= Kuban Rada =

Order of Russian Cossacks

Coat of arms of the Kuban People's Republic

The Kuban Rada (Кубанская Радa; Кубанська Рада) was the supreme organisation of the Kuban Cossacks, which represented all the heads of the districts. However, its head, Nakazny Ataman, was appointed by the Tsar directly. In April 1917, after the February Revolution, the Rada proclaimed itself as the supreme administration of the Kuban Oblast. On September 24, 1917, the Rada adopted a resolution on the formation of a legislature.

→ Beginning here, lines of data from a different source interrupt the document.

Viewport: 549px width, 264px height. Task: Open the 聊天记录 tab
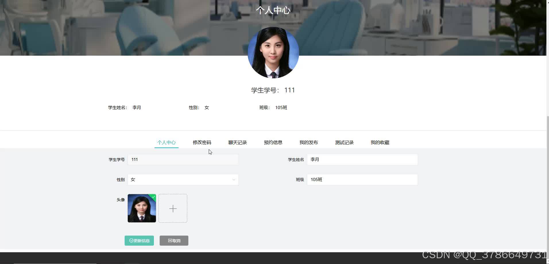point(237,142)
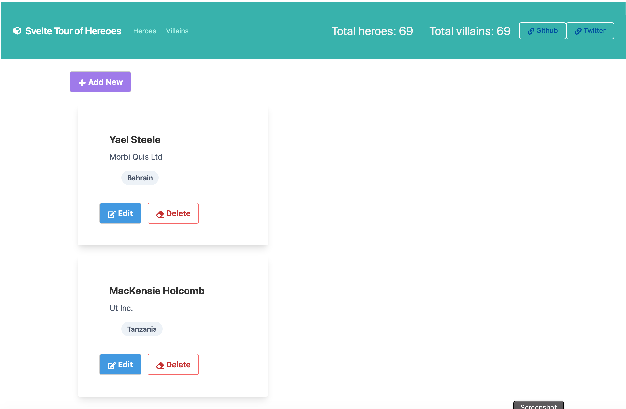Click the eraser icon on Yael Steele's Delete
Image resolution: width=626 pixels, height=409 pixels.
pos(160,214)
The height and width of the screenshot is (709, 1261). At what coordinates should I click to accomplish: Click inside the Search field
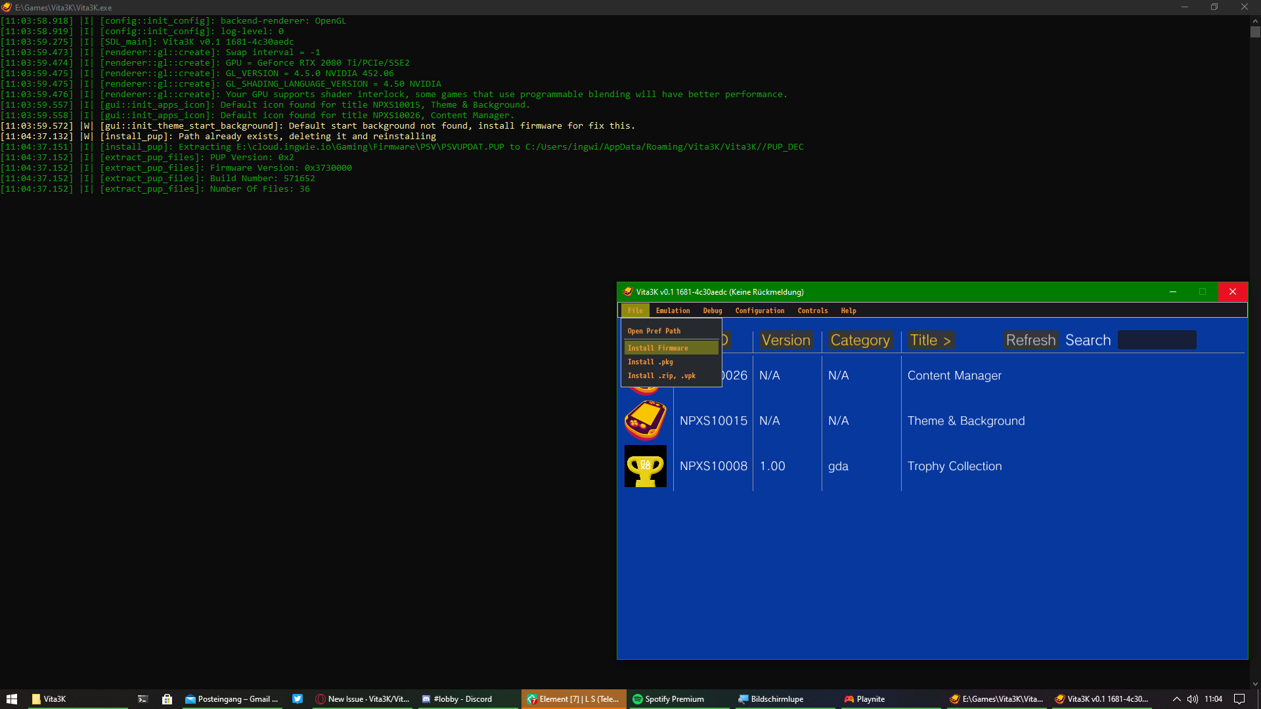(1156, 340)
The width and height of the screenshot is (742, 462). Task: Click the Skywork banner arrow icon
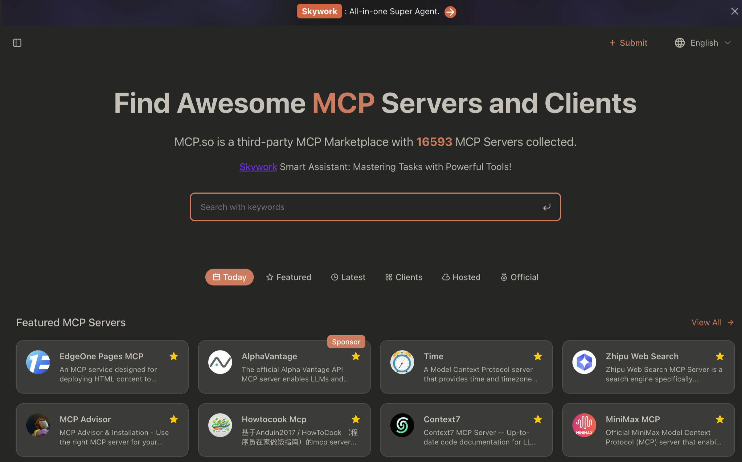tap(450, 12)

After the October Revolution, the Rada fought against Soviet rule, and proclaimed the Kuban People's Republic on January 28, 1918, with its capital in Yekaterinodar.

According to Peter Kenez, "Filimonov and his fellow leaders placed their hopes on the Cossacks returning from the front, the frontoviki, believing that they would defend the status quo against the inogorodnye and the armies of Lenin and Trotsky." On 13 March, the rada, led by L. L. Bych as premier and N. S. Riabovol as speaker, was forced to evacuate Yekaterinodar. On 16 August, the Kuban rada was able to return after the successful Volunteer Army's Kuban Offensive. Yet in 1919, Anton Denikin was forced to disperse the rada because of its agitation for the formation of a separate army.